Last Thursday, a South Carolina Senate Judiciary subcommittee opened public debate on a proposed joint resolution to amend the 1895 S.C. Constitution’s mandate to provide a “minimally adequate” education. S. 1136, sponsored by Sen. John Matthews (D-Orangeburg), would put a referendum before voters to change the Constitution “to provide that the General Assembly shall provide for the maintenance and support of a system of free public schools and shall establish, organize, and support public institutions of learning that will provide a high-quality education, allowing each student to reach his potential.”

If only it was that easy.

Matthews and his co-sponsors, all Democrats, assert that the current constitutional directive sends a deeply negative message regarding the educational investment South Carolina ought to maintain for its children. Matthews told The State, “The significance of the language is that it changes the 1895 Constitution. That was an era that ushered in ‘Jim Crow’ for the state.”

Subcommittee chairman Sen. Jim Ritchie (R-Spartanburg) commented, “The language of the Constitution is silent on the quality of education we should provide. We’re wrestling with this because words do mean something.”

Well sure, but it depends upon who’s doing the talking, and I don’t see any state Republicans signing on to Matthews’ proposed resolution.

Subcommittee member Sen. Robert Ford (D-Charleston) thinks that the resolution will win General Assembly and voter approval, but there will be harder work after that. “It’s a no-brainer … What then?”

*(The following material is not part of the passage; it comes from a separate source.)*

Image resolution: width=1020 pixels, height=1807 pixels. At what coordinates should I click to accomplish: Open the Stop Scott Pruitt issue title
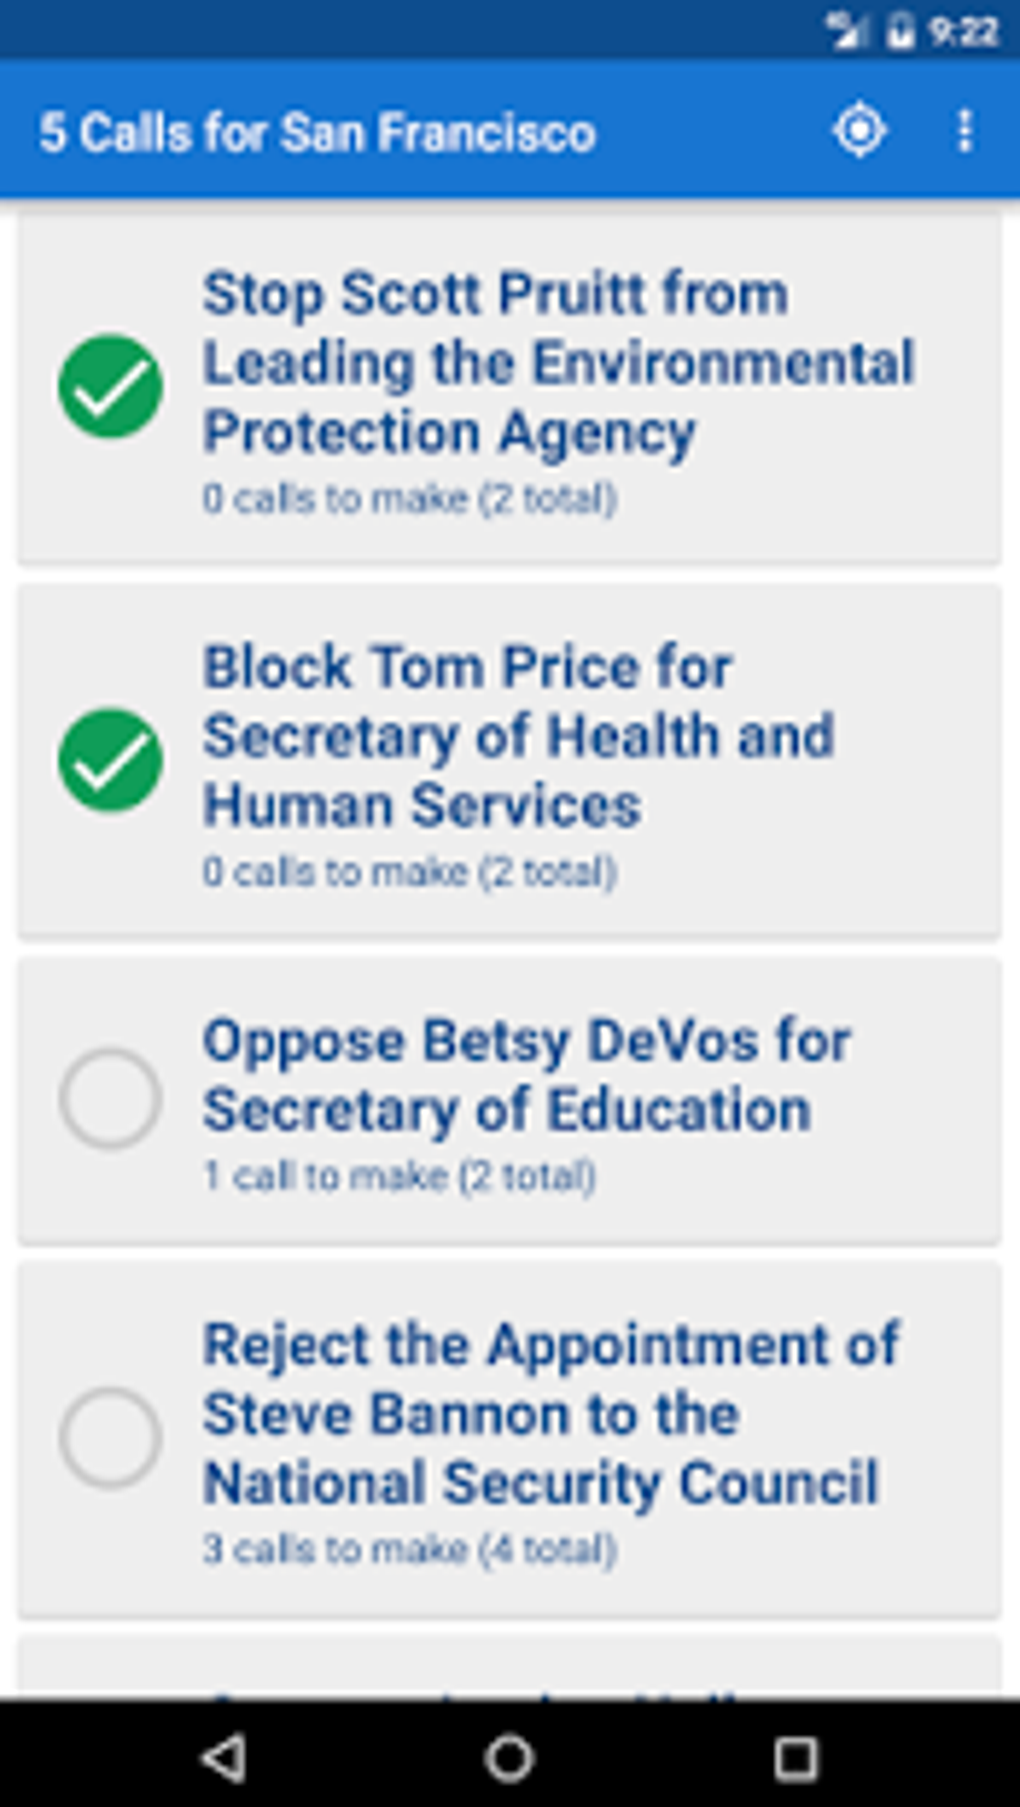(x=557, y=363)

What then, indeed, as South Carolina has a storied past of denying education not only along racial demarcations, but also socioeconomic ones, chiefly to keep labor costs down and a pool of available workers in place? One need only remember exactly who lived in the mill villages or worked in the tobacco fields. T’weren’t no college kids.

More than two dozen people spoke in favor of the resolution during the subcommittee hearing, but it was on the fast track as committee members had to make other committee appearances and an 11 a.m. Senate roll call. One can only do so much in an hour.

A website (www.goodbyeminimallyadequate.com) is under construction and backers are soliciting a goal in excess of one million signatures from the general public for the resolution.

More public hearings are scheduled, but the resolution’s placement on the November 2008 ballot is questionable.

As has proven true with much in South Carolina politics, S. 1136 will likely split the General Assembly along party lines; one side will decry the eventual financial burden of the constitutional change while the other will claim equally as fervently exactly why the state must invest even more in public education.

In a state where there is an incoming chairperson of the state Board of Education who is a homeschooler; a governor who is a notorious fiscal libertarian; conservative state legislators who will cite a 1999 state Supreme Court ruling strengthening the “minimally adequate” language; a business class at odds with what it can, wants to, or will pay for skilled workers; a local labor pool which graduated from marginal public schools; and a population that generally views the pursuit of knowledge with suspicion, I find it hard to believe that bill will ever emerge from the subcommittee.

And that’s a shame because repeating history is not only uninspiring, it fails to generate sustainable incomes and revenues.